What the task requires ▸ Among the entries below, which lines include the string "computer"? Show each one.

-- Excerpted data follows --

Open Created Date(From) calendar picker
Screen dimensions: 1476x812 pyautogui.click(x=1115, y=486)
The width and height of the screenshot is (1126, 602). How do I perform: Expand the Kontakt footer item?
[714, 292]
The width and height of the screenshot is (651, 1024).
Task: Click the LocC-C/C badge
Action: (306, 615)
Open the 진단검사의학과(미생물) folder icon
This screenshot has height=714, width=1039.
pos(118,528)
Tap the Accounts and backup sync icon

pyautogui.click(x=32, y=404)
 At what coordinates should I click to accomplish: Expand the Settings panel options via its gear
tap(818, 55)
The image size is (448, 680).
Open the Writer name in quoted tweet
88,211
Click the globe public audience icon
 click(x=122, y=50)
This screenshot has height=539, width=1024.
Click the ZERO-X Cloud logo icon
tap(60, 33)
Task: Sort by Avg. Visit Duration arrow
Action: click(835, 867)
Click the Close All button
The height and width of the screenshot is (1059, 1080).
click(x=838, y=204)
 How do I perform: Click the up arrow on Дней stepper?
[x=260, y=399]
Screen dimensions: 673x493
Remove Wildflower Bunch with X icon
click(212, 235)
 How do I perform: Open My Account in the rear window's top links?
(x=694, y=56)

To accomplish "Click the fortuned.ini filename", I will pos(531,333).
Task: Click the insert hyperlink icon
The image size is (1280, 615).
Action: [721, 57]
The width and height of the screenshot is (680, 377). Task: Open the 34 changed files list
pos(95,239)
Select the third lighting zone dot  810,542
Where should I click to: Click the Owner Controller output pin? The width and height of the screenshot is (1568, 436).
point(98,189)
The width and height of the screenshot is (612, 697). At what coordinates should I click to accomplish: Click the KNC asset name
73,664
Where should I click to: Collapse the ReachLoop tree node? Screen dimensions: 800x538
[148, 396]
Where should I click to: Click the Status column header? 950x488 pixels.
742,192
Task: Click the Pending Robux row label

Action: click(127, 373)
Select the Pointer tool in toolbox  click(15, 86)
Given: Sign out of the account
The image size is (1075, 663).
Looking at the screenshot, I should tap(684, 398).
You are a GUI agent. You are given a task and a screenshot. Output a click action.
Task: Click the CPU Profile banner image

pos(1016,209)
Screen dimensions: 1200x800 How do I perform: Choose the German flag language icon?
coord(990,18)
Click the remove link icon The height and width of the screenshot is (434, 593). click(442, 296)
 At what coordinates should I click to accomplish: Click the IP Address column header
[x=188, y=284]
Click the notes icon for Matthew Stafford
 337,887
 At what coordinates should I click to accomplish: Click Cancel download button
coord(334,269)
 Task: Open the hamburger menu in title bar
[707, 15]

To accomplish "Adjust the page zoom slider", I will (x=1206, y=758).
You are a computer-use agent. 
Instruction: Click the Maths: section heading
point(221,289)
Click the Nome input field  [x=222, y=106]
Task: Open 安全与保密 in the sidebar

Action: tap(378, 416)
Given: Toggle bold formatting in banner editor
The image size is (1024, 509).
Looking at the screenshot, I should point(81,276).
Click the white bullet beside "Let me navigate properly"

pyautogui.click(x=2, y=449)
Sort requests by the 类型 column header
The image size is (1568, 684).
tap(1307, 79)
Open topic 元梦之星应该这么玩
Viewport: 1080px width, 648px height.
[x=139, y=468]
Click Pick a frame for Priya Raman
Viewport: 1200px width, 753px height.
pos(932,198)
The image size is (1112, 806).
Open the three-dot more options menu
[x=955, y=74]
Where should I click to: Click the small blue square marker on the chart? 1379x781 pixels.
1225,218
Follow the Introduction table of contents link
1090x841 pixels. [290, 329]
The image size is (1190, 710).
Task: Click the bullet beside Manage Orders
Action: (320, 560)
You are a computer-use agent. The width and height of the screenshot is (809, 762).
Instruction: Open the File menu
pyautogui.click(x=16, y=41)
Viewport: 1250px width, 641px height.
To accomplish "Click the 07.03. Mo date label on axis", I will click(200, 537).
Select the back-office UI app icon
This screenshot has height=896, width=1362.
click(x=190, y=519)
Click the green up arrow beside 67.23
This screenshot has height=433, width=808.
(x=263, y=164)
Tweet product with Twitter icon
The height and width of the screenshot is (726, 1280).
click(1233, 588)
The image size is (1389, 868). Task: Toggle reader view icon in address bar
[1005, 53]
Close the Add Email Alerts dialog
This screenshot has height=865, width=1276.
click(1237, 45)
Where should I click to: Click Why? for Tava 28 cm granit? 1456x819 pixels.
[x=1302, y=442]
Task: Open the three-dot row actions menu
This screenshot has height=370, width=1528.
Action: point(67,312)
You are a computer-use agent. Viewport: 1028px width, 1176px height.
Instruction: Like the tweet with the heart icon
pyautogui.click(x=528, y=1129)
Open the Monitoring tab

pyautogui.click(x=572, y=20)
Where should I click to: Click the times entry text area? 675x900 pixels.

-- Excerpted data concluded --

Task output ▸
You are a computer-use agent. 
You are a computer-use agent. The width and height of the screenshot is (809, 762).
You are a computer-use agent. Viewport: 1028px width, 1176px height.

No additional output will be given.